--- begin Text segment ---

If you remember one rule, make it this one: tools mode is not broken when auto-recall disappears. That is the design.

2. Inspect your current mode and prefetch method

Before you change anything, look at the current values:

python - <<'PY'
import json, os, pathlib
base = pathlib.Path(os.environ.get("HERMES_HOME", pathlib.Path.home() / ".hermes"))
path = base / "hindsight" / "config.json"
cfg = json.loads(path.read_text())
print("memory_mode:", cfg.get("memory_mode", "hybrid"))
print("prefetch_method:", cfg.get("prefetch_method", "recall"))
PY

prefetch_method matters because it changes what automatic injection looks like:

  • recall injects raw memory facts. It is faster and usually the right default.
  • reflect injects a synthesized answer built from relevant memories. It is slower, but can be better when the assistant needs a coherent summary instead of a list of facts.

The simplest reliable starting point is:

  • memory_mode="hybrid"
  • prefetch_method="recall"

That gives you automatic context plus explicit tools, with the least latency overhead.

3. Switch to hybrid when you want the safest default

If you want both automatic recall and explicit tool access, set hybrid:

python - <<'PY'
import json, os, pathlib
base = pathlib.Path(os.environ.get("HERMES_HOME", pathlib.Path.home() / ".hermes"))
path = base / "hindsight" / "config.json"
cfg = json.loads(path.read_text())
cfg["memory_mode"] = "hybrid"
cfg["prefetch_method"] = "recall"
path.write_text(json.dumps(cfg, indent=2) + "\n")
print(f"Updated {path} to hybrid mode")
PY

Choose hybrid if any of these are true:

  • you want the assistant to remember relevant context without being prompted
  • you also want power users or the model itself to call hindsight_reflect explicitly for deeper synthesis
  • you are still evaluating Hindsight and want the easiest mode to debug

This is also the best mode for internal assistants and technical users, where tool visibility is not a UX problem.

--- end Text segment ---
--- begin Data entries ---

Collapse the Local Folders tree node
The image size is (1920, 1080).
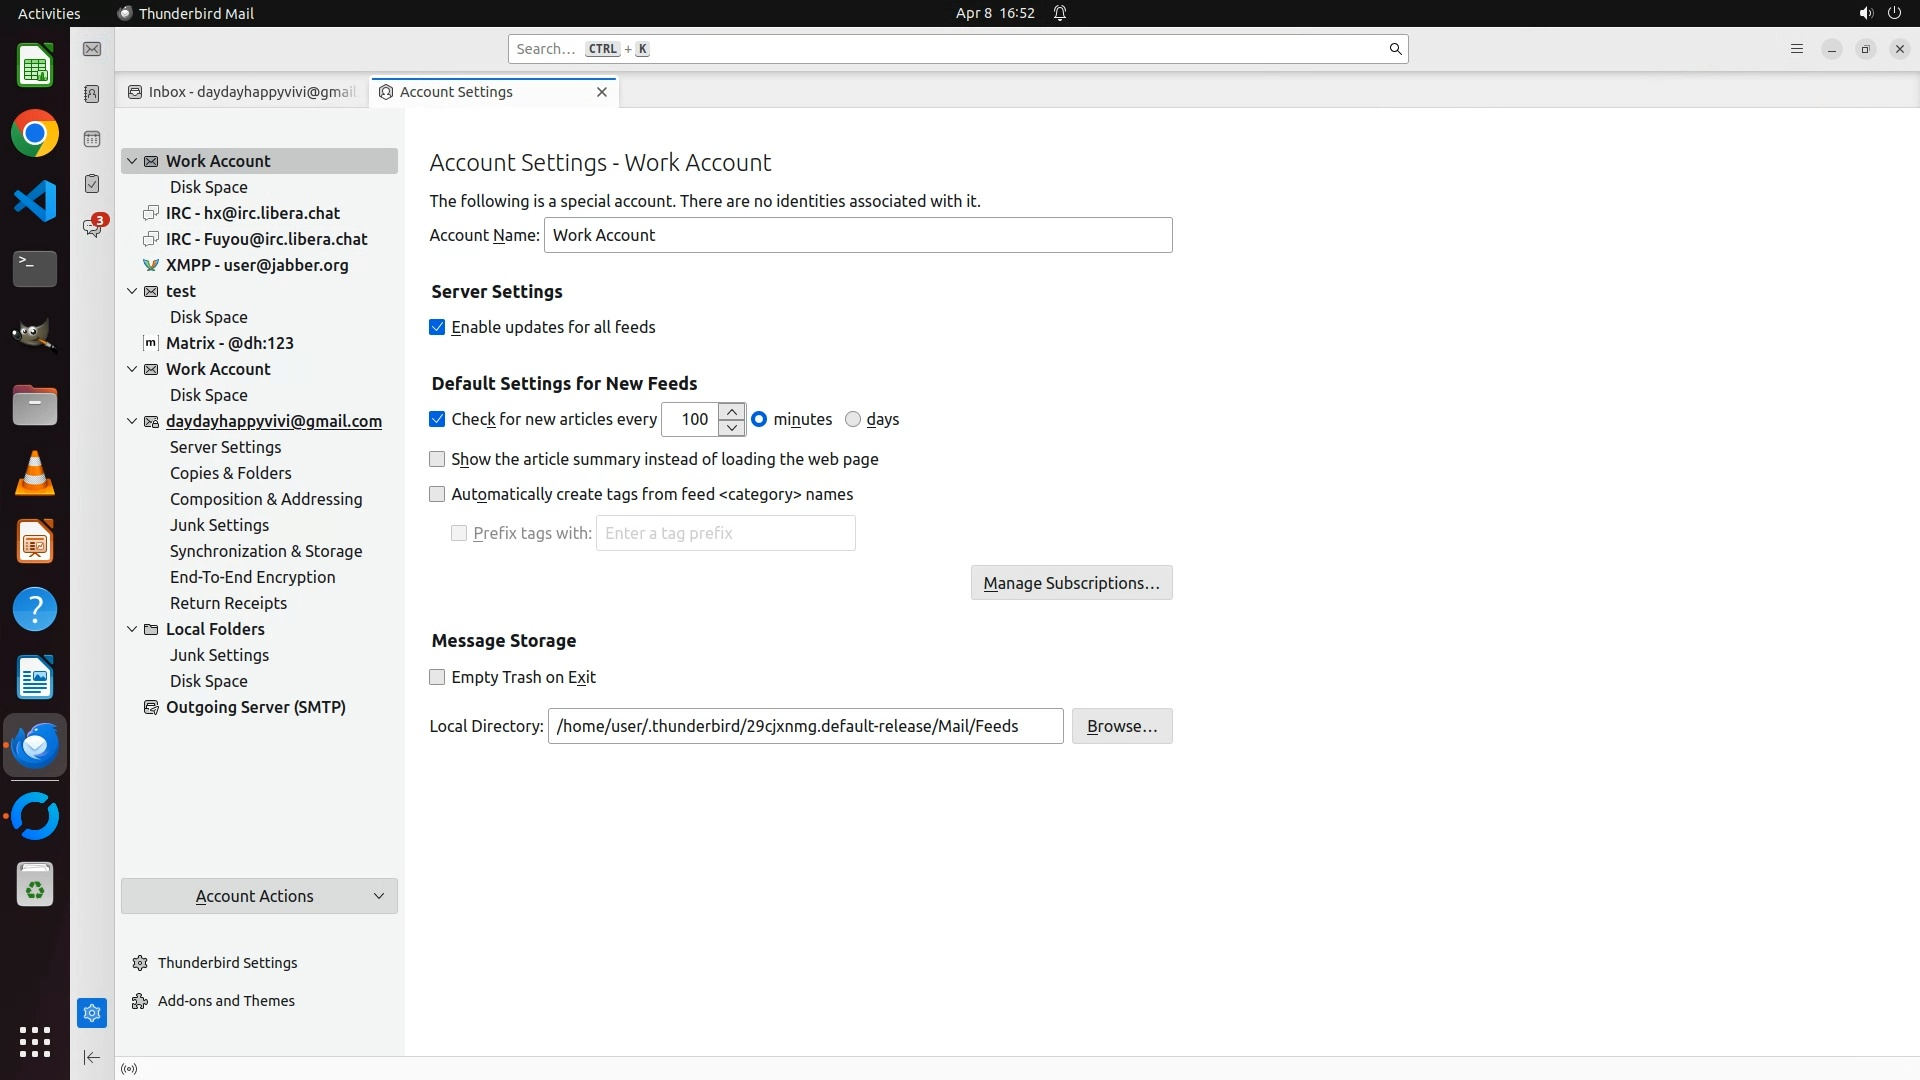click(x=132, y=629)
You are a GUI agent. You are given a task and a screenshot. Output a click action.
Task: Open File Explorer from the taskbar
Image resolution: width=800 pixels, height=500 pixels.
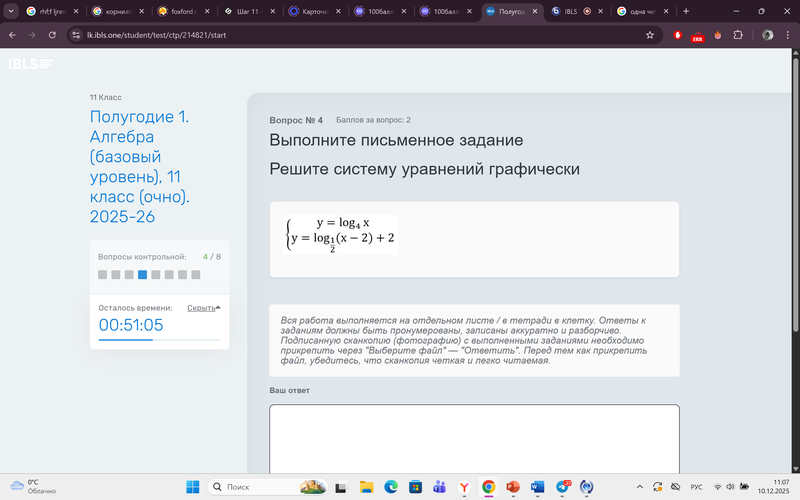[365, 486]
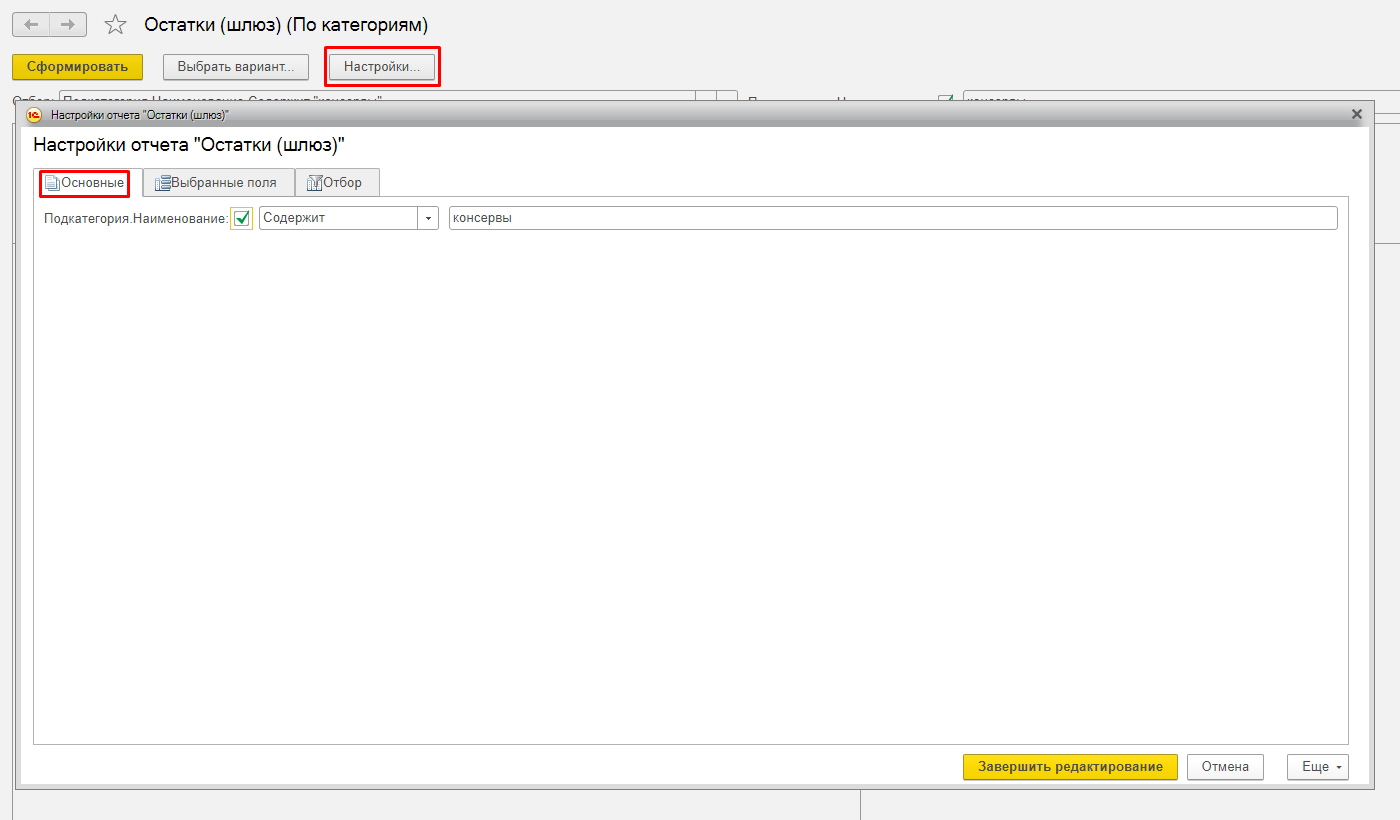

--- end Data entries ---

_Exercise objective_
Resume the guide to Hindsight memory modes after its last sentence.

_Written answer_
4. Switch to context when you want invisible memory

If you want recall to happen automatically but do not want the memory tools visible to the model, use context:

python - <<'PY'
import json, os, pathlib
base = pathlib.Path(os.environ.get("HERMES_HOME", pathlib.Path.home() / ".hermes"))
path = base / "hindsight" / "config.json"
cfg = json.loads(path.read_text())
cfg["memory_mode"] = "context"
cfg.setdefault("prefetch_method", "recall")
path.write_text(json.dumps(cfg, indent=2) + "\n")
print(f"Updated {path} to context mode")
PY

Use context when:

  • you want a cleaner tool surface
  • you are running a customer-facing assistant where fewer visible tools means less behavioral noise
  • you trust automatic injection more than tool planning

For many production assistants, context is the best user experience. The model simply starts with relevant history. It does not need to remember that memory exists as a tool category.

5. Switch to tools when you want deliberate memory access

If you do not want automatic recall at all, use tools:

python - <<'PY'
import json, os, pathlib
base = pathlib.Path(os.environ.get("HERMES_HOME", pathlib.Path.home() / ".hermes"))
path = base / "hindsight" / "config.json"
cfg = json.loads(path.read_text())
cfg["memory_mode"] = "tools"
path.write_text(json.dumps(cfg, indent=2) + "\n")
print(f"Updated {path} to tools mode")
PY

This is the right choice when:

  • you want the model to decide when memory is relevant
  • you are optimizing for tighter prompt control
  • you are experimenting with explicit agent strategies that use hindsight_recall and hindsight_reflect as first-class reasoning tools

The tradeoff is obvious but important: if the model is not prompted well, it may simply forget to use memory. tools mode gives you control, but less safety.

6. Decide whether prefetch_method should stay on recall or move to reflect

prefetch_method only matters when auto-recall is active, so it applies to hybrid and context.

Use this script to switch methods:

python - <<'PY'
import json, os, pathlib
base = pathlib.Path(os.environ.get("HERMES_HOME", pathlib.Path.home() / ".hermes"))
path = base / "hindsight" / "config.json"
cfg = json.loads(path.read_text())
cfg["prefetch_method"] = "reflect"
path.write_text(json.dumps(cfg, indent=2) + "\n")
print(f"Updated {path} to reflect prefetch")
PY

Here is the practical difference:

Prefetch methodWhat Hermes getsSpeedBest for
recallraw relevant factsfastercoding assistants, support, most chat workflows
reflectsynthesized summary across memoriesslowercomplex planning, open-ended reasoning, summarization

If you are unsure, stay on recall. It is easier to reason about, easier to debug, and usually enough. Reach for reflect only when the model keeps needing a coherent memory summary rather than point facts.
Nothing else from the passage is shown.